Now, as the district prepares for more immigrant youth to enroll in classes in the upcoming school year, Bautista says it is well-prepared to meet the new students’ needs. The district has already learned valuable lessons — like the benefit of hiring elementary school teachers to help teach literacy to recently arrived high school-age students, he said.
“There’s just different needs,” Bautista said. “I had kids sometimes that hadn’t been to school at all and now they’re 12 or 13 years old. That was a challenge, but having the right people in place that understand early literacy, that understand reading development — that’s been very successful for us.”
The school is also integrating immigrant students in other ways, including through a “newcomer pathway” program to help prepare students for college or pursue a vocational career in welding, truck driving, or another technical field.
“We’re really working on trying to make it a true college and career high school, where it’s not just about everybody going to college, but it’s about providing opportunity for everybody,” Bautista said.
Local organizations are also taking steps to help new students find their footing.
Centro la Familia, a Fresno-based nonprofit that provides counseling and advocacy services, has launched a pilot program — known as Opportunities for Youth — that aims to provide support for unaccompanied minors.
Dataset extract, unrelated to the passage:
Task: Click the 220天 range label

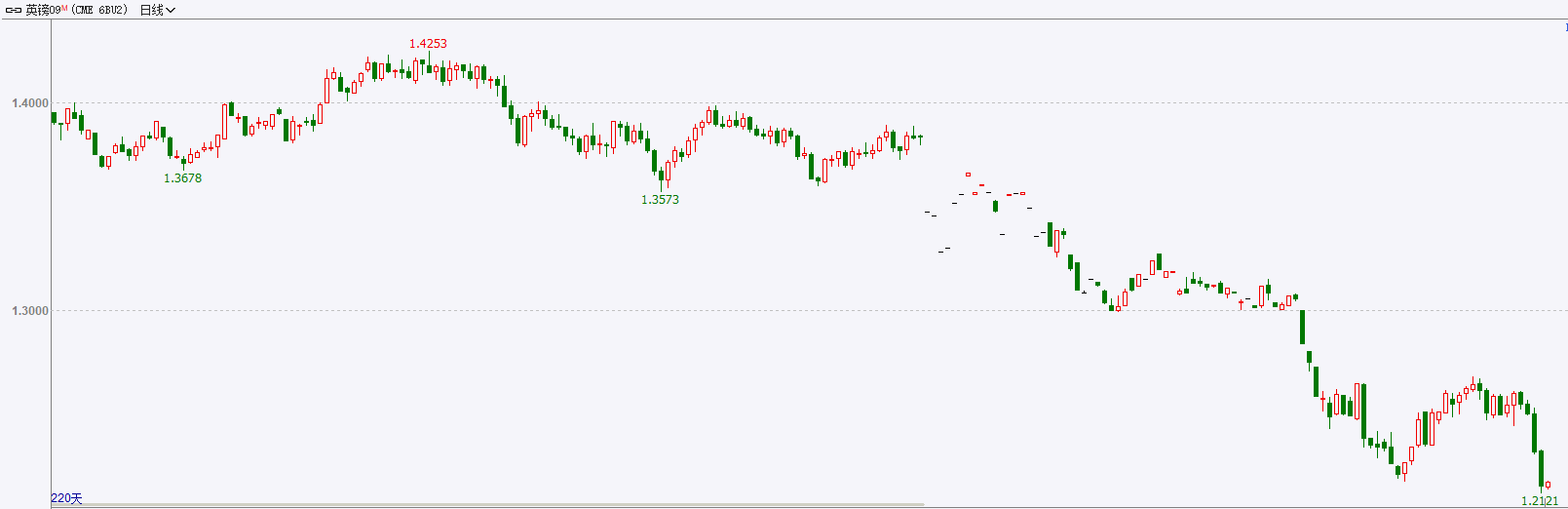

The program, which is funded through a grant from the California Department of Social Services, is focused on youth up to age 21, said Yadira Sanchez, a case manager with Centro la Familia. Through the program, case managers enroll kids into Medi-Cal and other state-sponsored programs, as well as provide mentors and support groups for children who have experienced trauma.
“We are hoping that as we start to meet them and get to know them that they’re able to open up so that we’re able to link them to services,” she said. “We ourselves are not psychologists, we’re not able to help them with that trauma, but we’re able to support them and connect them to those resources that can.”
Unaccompanied minors have opportunities in Fresno County
But local leaders are concerned about the children’s lives outside the classroom.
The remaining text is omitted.